As an adult, it’s hard to avoid being drawn into old—sometimes negative—behavior patterns or ways of communicating. For example, maybe you and your “little” sibling (who’s probably an adult themselves) can’t stop arguing. Or maybe your dad just can’t help but look over your shoulder (and “give advice”) as you carve the turkey. If you only see your family now and then, they might view you as you were when you were younger instead of as you are now. And even just being together in the same place can ramp up old issues.
Instead of getting drawn back into old habits, think ahead about potential friction points with loved ones and decide how you want to respond. Focus on slowing down and thoughtfully interacting rather than reacting to your emotions. Also, be patient with others because they might be overwhelmed or stressed. And remember to stay positive and true to yourself and those changes you’ve made since the last time you saw everyone.
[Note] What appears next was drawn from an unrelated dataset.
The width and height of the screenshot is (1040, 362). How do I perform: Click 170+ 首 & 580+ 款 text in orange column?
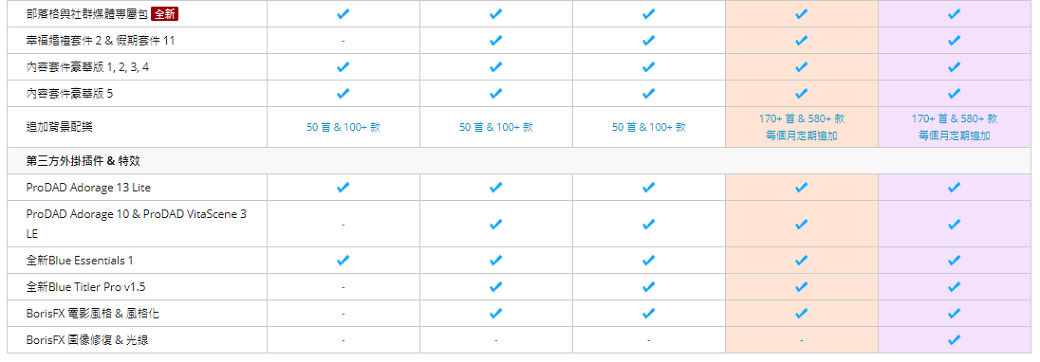point(801,119)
There are so many extra sources of pressure during the holidays. You might have certain expectations for how you want your celebration to go, which can lead to anxiety to make things perfect and disappointment if things don’t go smoothly. Trying to meet those expectations might put you on edge or give you a short fuse when dealing with those around you, even if you don’t realize it. And don’t forget the extra costs for travel, meals, gifts, and even decorations, which can mess with your monthly budget before you know it. Financial stress can become a major source of conflict with your spouse or partner if you aren’t on the same page.
To keep pressure from building up and taking over, practice mindfulness to stay grounded, even when things don’t go as planned. If you’re facing extra costs, be sure to set a budget and make a plan with your family or partner. And focus on open communication to keep stress from impacting your relationships.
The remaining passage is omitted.